Зачем понадобились две из них («Распространение заведомо ложных измышлений, порочащих советский государственный строй» и «Организация или активное участие в групповых действиях, нарушающих общественный порядок»), не составляло никакой загадки. То было время возникновения и бурного распространения самиздата. Возникло и с каждым днем набирало все большую силу правозащитное движение. Да и вообще советские люди слегка «пораспустились», стали более свободно болтать. А некоторые наглецы даже стали выходить на центральные площади столицы с разными плакатами, требующими то соблюдения норм советской Конституции, то вывода наших войск из Чехословакии, то еще чего-нибудь.
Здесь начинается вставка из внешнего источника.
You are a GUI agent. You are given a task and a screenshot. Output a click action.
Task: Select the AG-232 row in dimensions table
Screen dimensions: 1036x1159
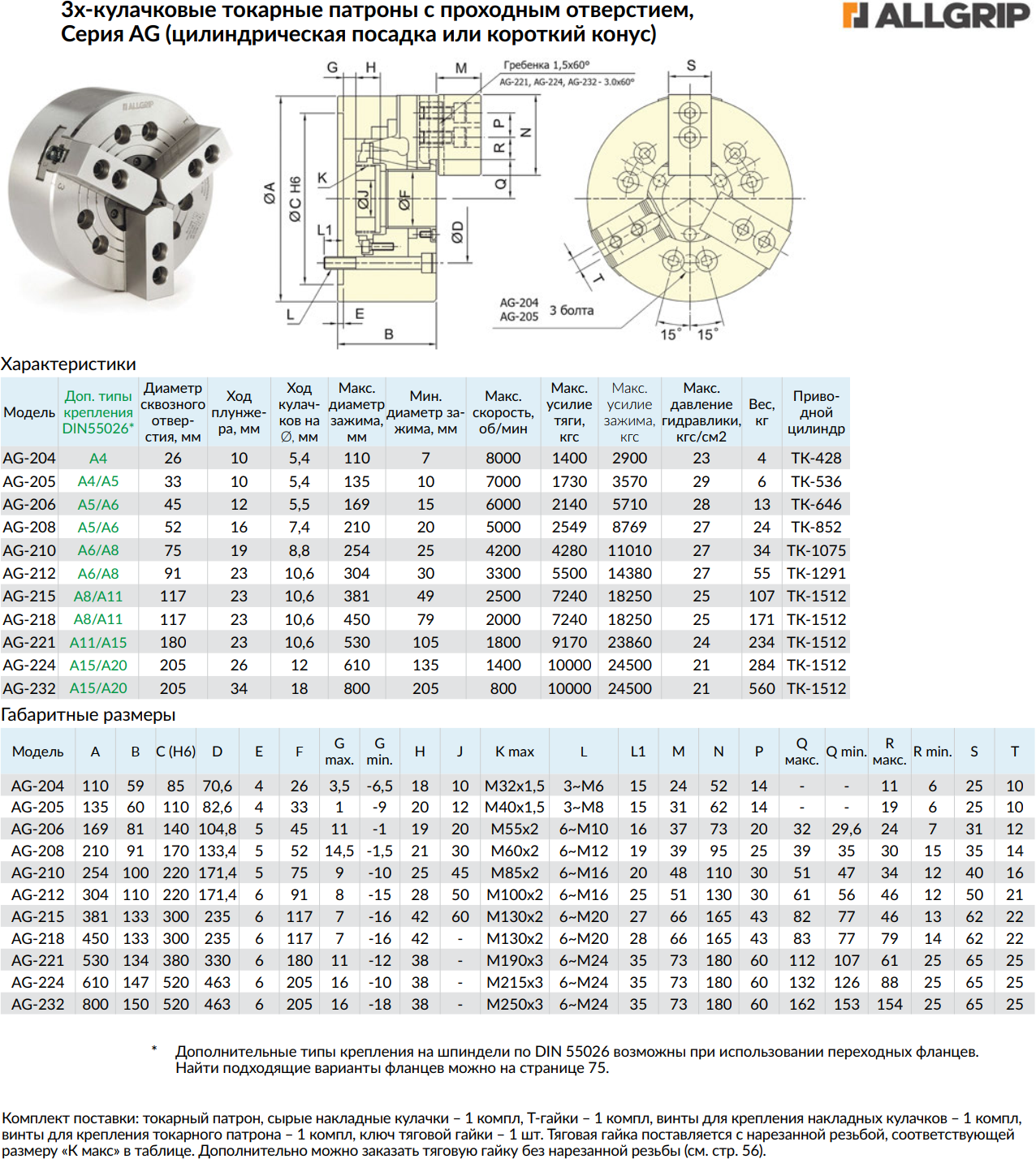tap(517, 1004)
Болтуны и самиздатчики не всегда подходили под статью 70-ю («Антисоветская агитация и пропаганда»), хотя решалось это, конечно, в зависимости не от реального «состава преступления», а исключительно от выраженной тем или иным способом воли начальства. Что же касается демонстрантов и пикетчиков, то их подвести под монастырь было еще труднее, поскольку еще сталинская Конституция (а вслед за ней и новая, брежневская) гарантировала гражданам СССР «свободу уличных шествий и демонстраций». Когда эта статья Конституции сочинялась, никому из сочинявших ее, конечно, и в голову не могло прийти, что законопослушные советские люди могут устроить какое-нибудь уличное шествие или демонстрацию помимо тех, что Первого мая и Седьмого ноября каждого года собирали на улицах толпы ликующих граждан с красными флагами и портретами любимых вождей.

Вот поэтому и потребовались те новые две статьи — 190-1 и 190-3.
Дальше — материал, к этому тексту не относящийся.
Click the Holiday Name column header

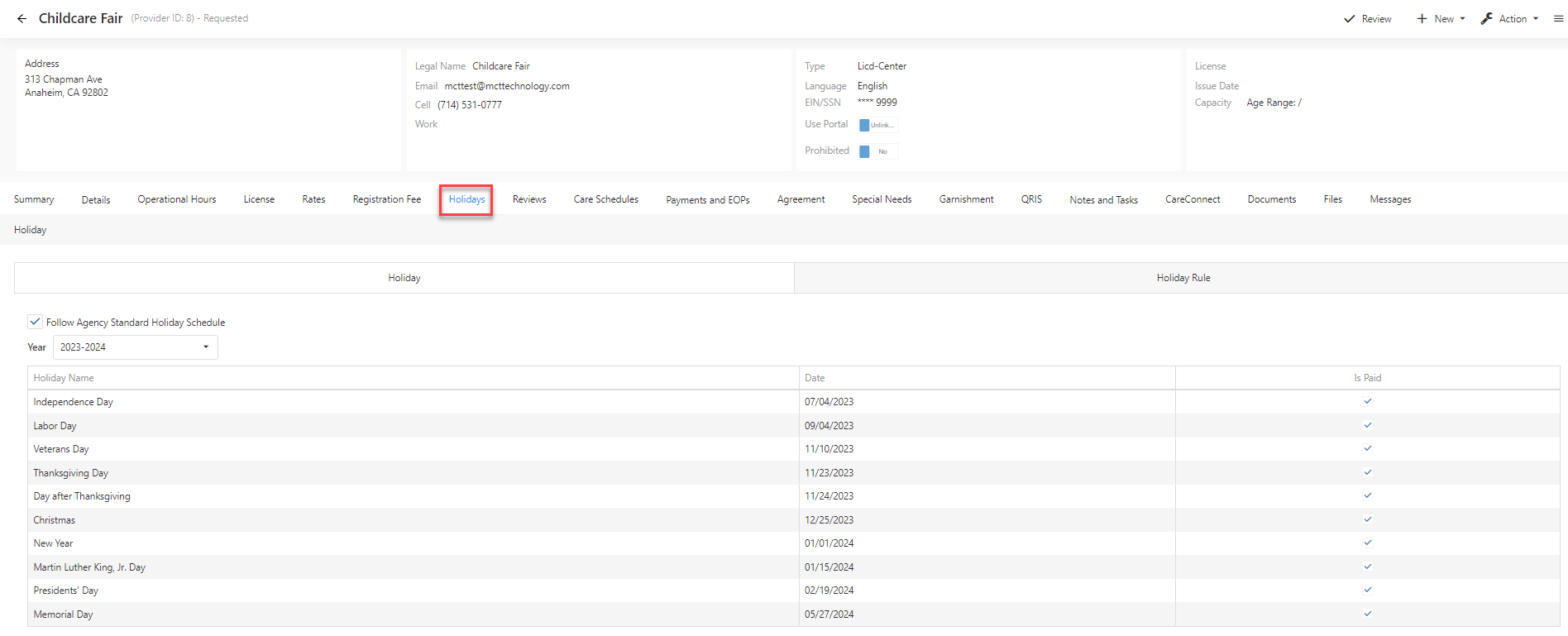pos(64,378)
А вот зачем понадобилась третья — 190-2 («Надругательство над Государственным гербом или флагом») было мне не слишком понятно.

Во всяком случае, я сразу отмахнулся от нее, поскольку был убежден, что ни меня, ни моих друзей и знакомых коснуться она никак не может.

О первых двух сказать это с полной уверенностью я бы не мог. Поди угадай, что они там сочтут «распространением заведомо ложных измышлений, порочащих советский государственный строй». Узнают, скажем, что я дал кому-нибудь почитать хранящуюся у меня машинописную копию «Собачьего сердца» Булгакова или что, собравшись на чей-нибудь день рождения, я и мои друзья пели под гитару песни Галича, — вот вам и статья на этот случай.

Да и среди единомышленников Андрея Дмитриевича Сахарова, собиравшихся у памятника Пушкину и требовавших соблюдения норм советской Конституции, вполне мог оказаться если не сам я, то уж наверняка кто-нибудь из моих друзей или близких знакомых.

Что же касается статьи, включенной в УК под номером 190-2, то она, как мне тогда казалось, ни меня, ни моих друзей и знакомых не могла коснуться ни с какой стороны. Надругаться над советским гербом и флагом никто из нас не собирался. Да и, честно говоря, я даже и представить себе не мог, кого конкретно эта статья имела в виду: разве каких-нибудь хулиганствующих юнцов. Ни один взрослый, а тем более интеллигентный человек, думал я, такими глупостями заниматься не станет.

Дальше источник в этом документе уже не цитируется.